● Problema planteado A:
Responde según el pasaje citado:
(i) ¿En qué año salió la primera edición del libro de don Julio Sesto?
(ii) ¿En qué ciudad murió Julio Ruelas?
(iii) ¿Cómo se llama la obra del escultor Jesús Contreras que se menciona?
● Problema planteado B:
Di si cada frase coincide con el pasaje citado y respalda tu respuesta con las palabras exactas del pasaje:
(i) La segunda edición del libro se hizo en 1958.
(ii) Jesús Contreras era pintor.
(iii) Manuel Acuña escribió el "Nocturno a Rosario".
● Problema planteado C: Enumera todos los artistas que el pasaje citado presenta con las etiquetas de la prosa de don Julio.

● Pasaje citado:
▽

Sí, México ha tenido un historiador/biógrafo de su dorada golfemia… es decir de su bohemia: don Julio Sesto (con ese, pues no era emperador ni sumo pontífice), el autor del libro que con su estrujante título quizá todavía colecta polvo en librerías anticuarias de la calle de Donceles: La bohemia de la Muerte/ Biografía  y anecdotario pintoresco de cien mexicanos célebres en el arte, muertos en la pobreza y el abandono, y estudio crítico de sus obras (1ª ed .1929; 2ªed. 1958 en los talleres de la Editorial El Libro Español, Calle Real de Romita, n. 14). 

El libro trata de artistas y literatos ajustados al “prototipo del bohemio mexicano, con todas las auroras del alma lírica y con todos los crepúsculos violáceos del infortunio.” Y van algunos tal como los etiqueta la exuberante prosa de don Julio:

Manuel Acuña, el autor del “Nocturno a Rosario” con vocación de bolero de Agustín Lara, “poeta suicida y el enamorado más hondo y digno de las rosas de nuestra admiración”; Julio Ruelas, el dibujante baudelairiano que murió en París y (como en un grabado suyo) “en el lecho de una griseta, junto a unas cuantas botellas vacías de champán y a un gato negro”;  el Poeta y Cronista (así, con mayúscula) Manuel Gutiérrez Nájera, “displicente soñador cuyos versos y sabias crónicas saturaban de aroma de nardo el Olimpo mexicano”; Juventino Rosas, de “alma púgil  y adolorida que en un día de gloria para la humanidad audífona cubrió los mares y las tierras con las alas de su vals”; el escultor manco Jesús Contreras, cuya “plástica mujer desnuda que se arrastra forcejeando por la rampa del ideal, la consoladora y esperanzada Malgré Tout, consagramos a la hora del crepúsculo con el beso de nuestros ojos” . Etcétera, etc.

△

● Material extraído:

▽

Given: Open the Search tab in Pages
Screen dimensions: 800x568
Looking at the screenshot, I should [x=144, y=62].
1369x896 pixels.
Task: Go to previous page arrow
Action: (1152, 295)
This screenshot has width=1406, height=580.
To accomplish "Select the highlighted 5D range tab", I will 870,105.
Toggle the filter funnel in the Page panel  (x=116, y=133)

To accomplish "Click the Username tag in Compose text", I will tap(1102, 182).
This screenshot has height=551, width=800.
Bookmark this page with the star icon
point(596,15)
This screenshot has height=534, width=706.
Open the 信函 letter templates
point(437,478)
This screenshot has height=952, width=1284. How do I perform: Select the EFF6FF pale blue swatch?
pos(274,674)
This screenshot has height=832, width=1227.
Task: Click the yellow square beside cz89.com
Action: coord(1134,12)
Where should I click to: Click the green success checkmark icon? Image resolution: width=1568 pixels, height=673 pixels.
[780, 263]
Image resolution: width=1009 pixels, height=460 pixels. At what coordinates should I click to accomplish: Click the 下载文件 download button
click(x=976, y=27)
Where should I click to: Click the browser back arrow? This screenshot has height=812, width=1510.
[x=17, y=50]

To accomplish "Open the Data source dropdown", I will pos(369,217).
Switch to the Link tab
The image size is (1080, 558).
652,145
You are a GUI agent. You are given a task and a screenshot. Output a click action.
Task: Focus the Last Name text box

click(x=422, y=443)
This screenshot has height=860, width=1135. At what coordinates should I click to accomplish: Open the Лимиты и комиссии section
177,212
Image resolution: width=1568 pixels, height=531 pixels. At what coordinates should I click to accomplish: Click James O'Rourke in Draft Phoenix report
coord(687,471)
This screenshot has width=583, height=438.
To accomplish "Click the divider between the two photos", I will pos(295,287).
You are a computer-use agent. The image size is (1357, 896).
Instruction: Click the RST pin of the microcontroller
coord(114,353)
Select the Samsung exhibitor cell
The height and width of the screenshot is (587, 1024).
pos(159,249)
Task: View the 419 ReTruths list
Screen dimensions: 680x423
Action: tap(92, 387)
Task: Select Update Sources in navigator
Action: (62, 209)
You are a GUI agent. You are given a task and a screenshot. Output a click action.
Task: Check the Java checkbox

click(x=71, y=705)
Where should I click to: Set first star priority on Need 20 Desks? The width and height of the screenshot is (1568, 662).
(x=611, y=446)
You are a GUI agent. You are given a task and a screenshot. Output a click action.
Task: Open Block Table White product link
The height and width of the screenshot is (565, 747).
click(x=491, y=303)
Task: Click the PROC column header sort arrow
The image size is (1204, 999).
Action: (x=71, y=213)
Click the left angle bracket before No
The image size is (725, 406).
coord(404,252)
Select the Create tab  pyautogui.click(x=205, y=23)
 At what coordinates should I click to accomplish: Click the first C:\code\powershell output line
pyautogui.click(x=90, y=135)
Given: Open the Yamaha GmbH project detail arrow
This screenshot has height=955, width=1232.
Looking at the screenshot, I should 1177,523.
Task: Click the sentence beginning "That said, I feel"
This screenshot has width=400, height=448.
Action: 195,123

△

● Resultado A:
(i) En 1929.
(ii) En París.
(iii) Malgré Tout.

● Resultado B:
(i) Sí: «2ªed. 1958 en los talleres de la Editorial El Libro Español».
(ii) No: «el escultor manco Jesús Contreras».
(iii) Sí: «Manuel Acuña, el autor del “Nocturno a Rosario”».

● Resultado C: Manuel Acuña, Julio Ruelas, Manuel Gutiérrez Nájera, Juventino Rosas y Jesús Contreras.